The Supreme Court of India recently passed a judgment saying that no motor vehicle could be altered now in the manner that could change the original specification made by the manufacturer that was used for the purpose of registration. Shocking? Wondering why this happened? Referring to an amended provision of the Motor Vehicles Act, the apex court said that its clear intent was that a vehicle cannot be altered as the particulars contained in the certificate of registration will vary with those ‘originally specified by the manufacturer’.
As soon as the vehicle is registered with RTO and running smoothly on the road, the owner thinks about modifying the vehicle. It starts from a basic tyre change to complete makeover of the car/motorcycle. Now, the judgment has been passed and left the owners wondering what can be changed and what can’t be? Though there are a lot of debates going on over the extent of the modification so it is vital to learn the facts.

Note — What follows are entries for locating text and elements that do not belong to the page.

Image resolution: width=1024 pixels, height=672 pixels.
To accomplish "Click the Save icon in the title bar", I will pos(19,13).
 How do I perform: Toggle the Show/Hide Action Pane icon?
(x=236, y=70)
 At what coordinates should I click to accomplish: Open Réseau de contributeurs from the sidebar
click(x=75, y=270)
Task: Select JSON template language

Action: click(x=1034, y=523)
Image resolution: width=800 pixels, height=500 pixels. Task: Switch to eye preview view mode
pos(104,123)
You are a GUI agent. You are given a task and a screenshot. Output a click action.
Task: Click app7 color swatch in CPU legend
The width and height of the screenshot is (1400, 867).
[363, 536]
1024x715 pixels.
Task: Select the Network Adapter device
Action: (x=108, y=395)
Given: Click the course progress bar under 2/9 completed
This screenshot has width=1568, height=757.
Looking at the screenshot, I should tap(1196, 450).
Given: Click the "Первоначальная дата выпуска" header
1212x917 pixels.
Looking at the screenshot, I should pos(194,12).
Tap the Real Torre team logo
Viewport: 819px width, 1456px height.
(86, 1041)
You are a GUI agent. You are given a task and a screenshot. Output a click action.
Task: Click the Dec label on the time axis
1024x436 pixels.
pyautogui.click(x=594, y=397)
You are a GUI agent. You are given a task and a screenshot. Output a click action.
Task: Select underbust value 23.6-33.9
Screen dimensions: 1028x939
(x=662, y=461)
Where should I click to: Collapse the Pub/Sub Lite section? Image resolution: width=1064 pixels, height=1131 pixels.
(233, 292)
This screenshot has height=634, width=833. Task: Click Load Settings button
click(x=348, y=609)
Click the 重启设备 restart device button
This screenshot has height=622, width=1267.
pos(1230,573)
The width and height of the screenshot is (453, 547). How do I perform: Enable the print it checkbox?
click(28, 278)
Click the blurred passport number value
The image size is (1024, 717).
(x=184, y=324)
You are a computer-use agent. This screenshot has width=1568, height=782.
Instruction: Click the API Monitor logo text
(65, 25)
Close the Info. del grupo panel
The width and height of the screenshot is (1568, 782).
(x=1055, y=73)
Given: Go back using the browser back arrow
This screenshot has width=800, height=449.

What does the SC judgment say?
“No vehicle can be altered so as to change original specification made by the manufacturer. Such particulars cannot be altered, which have been specified by the manufacturer for the purpose of entry in the certificate of registration”, says Justices Arun Mishra and Vineet Saran. According to the provision of the Act, ‘alteration’ means changing the structure of a vehicle.
Earlier Kerela High Court said that structural alteration was permissible as per the provisions of the Kerala Motor Vehicle Rules, 1989. The state is well-known for many modified vehicles on the road. The Supreme Court judges overturned the Kerala High Court judgment saying…
“In our considered opinion the Division Bench in the impugned judgment of the High Court of Kerala has failed to give effect to the provisions contained in section 52(1) and has emphasized only on the Rules. As such, the decision rendered by the Division Bench cannot be said to be laying down the law correctly. The Rules are subservient to the provisions of the Act and particulars in certificate of registration can also be changed except to the extent of the entries made in the same as per the specifications originally made by the manufacturer. Circular No.7/2006 is also to be read in that spirit. Authorities to act accordingly.”
Wondering what is section 52 on The Motor Vehicles Act, 1988?
To simply explain it, modifications such as wider tyres, bigger alloy wheels and louder horns (which deviate from the manufacturer’s specifications) are not legal. The judgment has a special take on the tyres saying, “amended with the purpose to prohibit alteration of vehicles in any manner, including change of tyres of higher capacity, keeping in view road safety and protection of the environment”.
To help you understand it all better, here’s a list of things that one can modify in their vehicle.
You can change the colour of the vehicle
Minor fitments – door protectors, decals, rain guard can be added.
Tyres can be changed in affordable cars as manufacturers usually offer different specification tyres for the base and top variant.
The engine can be changed, but it requires prior permission from the RTO.
Summing It Up
If the rule is strictly implemented, the question is whether it will be applicable to new vehicles or existing vehicles too? If existing vehicles are included, then what would happen to those that are already modified with wider tyres and other added features?